** Selection **
4. $$\det(A)$$ is an antisymmetric function of the columns of $$A$$. In other words, given any positive integers $$1\leq i<j\leq n$$ and denoting $$A = \left[ A^{(\cdot, 1)} \mid A^{(\cdot, 2)} \mid \cdots \mid A^{(\cdot, n)} \right]$$, $\det(A) = - \det \left[ A^{(\cdot, 1)} \mid \cdots \mid A^{(\cdot, j)} \mid \cdots \mid A^{(\cdot, i)} \mid \cdots \mid A^{(\cdot, n)} \right].$

5. if $$A$$ has two identical columns, $$\det(A) = 0$$.

6. if $$A$$ has a column of zero's, $$\det(A) = 0$$.

7. Properties 3-6 also hold when rows are used in place of columns.

8. given any other matrix $$B \in \mathbb{F}^{n\times n}$$, $\det(A B) =\det(A)\;\det(B).$

9. if $$A$$ is either upper triangular or lower triangular, $\det(A) = a_{1 1} a_{2 2} \cdots a_{n n}.$

Proof

First, note that Properties 1, 3, 6, and 9 follow directly from the sum given in Equation \ref{eqn:det}. Moreover, Property 5 follows directly from Property 4, and Property 7 follows directly from Property 2. Thus, we only need to prove Properties 2, 4, and 8.

Proof of 2: Since the entries of $$A^T$$ are obtained from those of $$A$$ by interchanging the row and column indices, it follows that $$\det(A^T)$$ is given by

$\det(A^T) = \sum_{\pi \, \in \, \mathcal{S}_{n}} \mbox{sign}(\pi)\; a_{\pi(1),1}a_{\pi(2),2}\cdots a_{\pi(n),n}\,.$

Using the commutativity of the product in $$\mathbb{F}$$ and Equation (8.1.3), we see that

$\det(A^T) = \sum_{\pi \, \in \, \mathcal{S}_{n}} \mbox{sign}(\pi^{-1})\; a_{1,\pi^{-1}(1)}a_{2,\pi^{-1}(2)} \cdots a_{n,\pi^{-1}(n)}\,,$

which equals $$\det(A)$$ by Equation \ref{8.2.5}.

** Information provided **
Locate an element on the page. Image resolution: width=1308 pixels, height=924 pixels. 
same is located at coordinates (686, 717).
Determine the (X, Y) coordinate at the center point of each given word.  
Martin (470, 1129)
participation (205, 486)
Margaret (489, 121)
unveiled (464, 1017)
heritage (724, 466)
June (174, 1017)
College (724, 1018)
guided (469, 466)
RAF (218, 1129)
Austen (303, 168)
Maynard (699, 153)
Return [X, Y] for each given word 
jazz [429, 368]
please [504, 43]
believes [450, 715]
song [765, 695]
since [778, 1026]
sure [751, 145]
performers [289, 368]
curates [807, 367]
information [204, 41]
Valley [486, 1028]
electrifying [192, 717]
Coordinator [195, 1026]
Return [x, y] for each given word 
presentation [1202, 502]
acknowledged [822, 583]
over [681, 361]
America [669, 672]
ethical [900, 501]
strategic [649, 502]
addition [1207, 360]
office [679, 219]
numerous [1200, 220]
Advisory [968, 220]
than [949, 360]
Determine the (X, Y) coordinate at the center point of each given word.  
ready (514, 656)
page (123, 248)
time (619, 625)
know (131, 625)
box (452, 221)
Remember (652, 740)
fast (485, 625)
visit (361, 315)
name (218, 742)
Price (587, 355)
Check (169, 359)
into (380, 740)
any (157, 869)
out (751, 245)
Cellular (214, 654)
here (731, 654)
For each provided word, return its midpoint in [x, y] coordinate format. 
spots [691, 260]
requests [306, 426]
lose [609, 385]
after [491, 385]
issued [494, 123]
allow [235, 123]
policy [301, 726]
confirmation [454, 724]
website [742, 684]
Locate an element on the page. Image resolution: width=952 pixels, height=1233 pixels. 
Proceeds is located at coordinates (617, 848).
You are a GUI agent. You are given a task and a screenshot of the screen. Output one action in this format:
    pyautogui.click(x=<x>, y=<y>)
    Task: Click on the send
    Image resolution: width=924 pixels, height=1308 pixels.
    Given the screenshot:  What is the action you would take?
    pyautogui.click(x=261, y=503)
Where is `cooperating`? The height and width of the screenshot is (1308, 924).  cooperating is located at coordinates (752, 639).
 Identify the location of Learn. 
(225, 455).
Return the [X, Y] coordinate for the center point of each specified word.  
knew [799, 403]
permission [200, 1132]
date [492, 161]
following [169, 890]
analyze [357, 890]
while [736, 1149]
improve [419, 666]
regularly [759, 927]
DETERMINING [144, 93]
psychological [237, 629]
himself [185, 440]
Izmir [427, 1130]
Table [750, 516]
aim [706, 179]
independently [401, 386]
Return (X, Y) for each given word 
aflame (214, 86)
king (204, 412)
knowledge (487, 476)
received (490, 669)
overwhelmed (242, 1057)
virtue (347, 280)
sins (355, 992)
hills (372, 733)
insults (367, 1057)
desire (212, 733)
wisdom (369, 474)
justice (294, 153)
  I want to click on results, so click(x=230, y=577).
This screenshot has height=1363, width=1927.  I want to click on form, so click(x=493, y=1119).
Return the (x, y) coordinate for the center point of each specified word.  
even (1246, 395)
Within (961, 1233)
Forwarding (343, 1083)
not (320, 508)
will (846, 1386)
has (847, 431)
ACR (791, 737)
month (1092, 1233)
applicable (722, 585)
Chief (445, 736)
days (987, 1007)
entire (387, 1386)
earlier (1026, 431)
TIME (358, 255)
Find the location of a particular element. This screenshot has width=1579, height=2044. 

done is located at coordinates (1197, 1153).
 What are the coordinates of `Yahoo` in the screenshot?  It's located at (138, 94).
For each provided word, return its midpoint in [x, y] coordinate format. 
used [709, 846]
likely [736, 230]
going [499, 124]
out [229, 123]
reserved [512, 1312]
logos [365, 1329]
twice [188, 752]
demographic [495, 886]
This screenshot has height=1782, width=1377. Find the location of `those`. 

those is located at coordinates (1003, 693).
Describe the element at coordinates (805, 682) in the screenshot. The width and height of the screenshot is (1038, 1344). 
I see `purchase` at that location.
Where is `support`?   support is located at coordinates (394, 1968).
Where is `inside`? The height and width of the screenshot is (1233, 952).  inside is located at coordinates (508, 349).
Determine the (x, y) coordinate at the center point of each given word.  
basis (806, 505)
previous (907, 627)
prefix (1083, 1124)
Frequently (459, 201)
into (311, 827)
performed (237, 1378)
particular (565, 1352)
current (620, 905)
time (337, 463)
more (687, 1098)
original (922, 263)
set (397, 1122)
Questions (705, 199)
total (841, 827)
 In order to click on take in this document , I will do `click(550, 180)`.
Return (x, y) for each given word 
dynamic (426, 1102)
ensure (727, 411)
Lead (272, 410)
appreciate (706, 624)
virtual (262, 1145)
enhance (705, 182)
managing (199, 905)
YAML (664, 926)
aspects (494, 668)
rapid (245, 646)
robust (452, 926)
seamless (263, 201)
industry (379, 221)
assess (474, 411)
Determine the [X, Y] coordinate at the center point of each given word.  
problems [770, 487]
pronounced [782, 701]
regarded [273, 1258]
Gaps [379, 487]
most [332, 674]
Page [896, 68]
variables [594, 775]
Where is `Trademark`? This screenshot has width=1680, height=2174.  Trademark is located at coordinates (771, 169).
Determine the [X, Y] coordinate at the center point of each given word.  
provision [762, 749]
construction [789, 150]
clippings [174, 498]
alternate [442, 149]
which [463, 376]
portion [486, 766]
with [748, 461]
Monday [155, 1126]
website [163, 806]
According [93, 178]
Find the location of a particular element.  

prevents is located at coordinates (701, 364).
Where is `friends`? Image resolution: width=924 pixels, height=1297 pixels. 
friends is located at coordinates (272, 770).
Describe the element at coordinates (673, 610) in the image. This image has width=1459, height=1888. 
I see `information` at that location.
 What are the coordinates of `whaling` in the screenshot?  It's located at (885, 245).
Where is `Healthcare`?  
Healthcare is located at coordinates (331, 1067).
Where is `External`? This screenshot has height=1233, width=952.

** Task instructions **
In the excerpt on determinant properties, list the property numbers that the proof says "follow directly from the sum given in Equation". The material can be set aside.

** Solution to this problem **
1, 3, 6, 9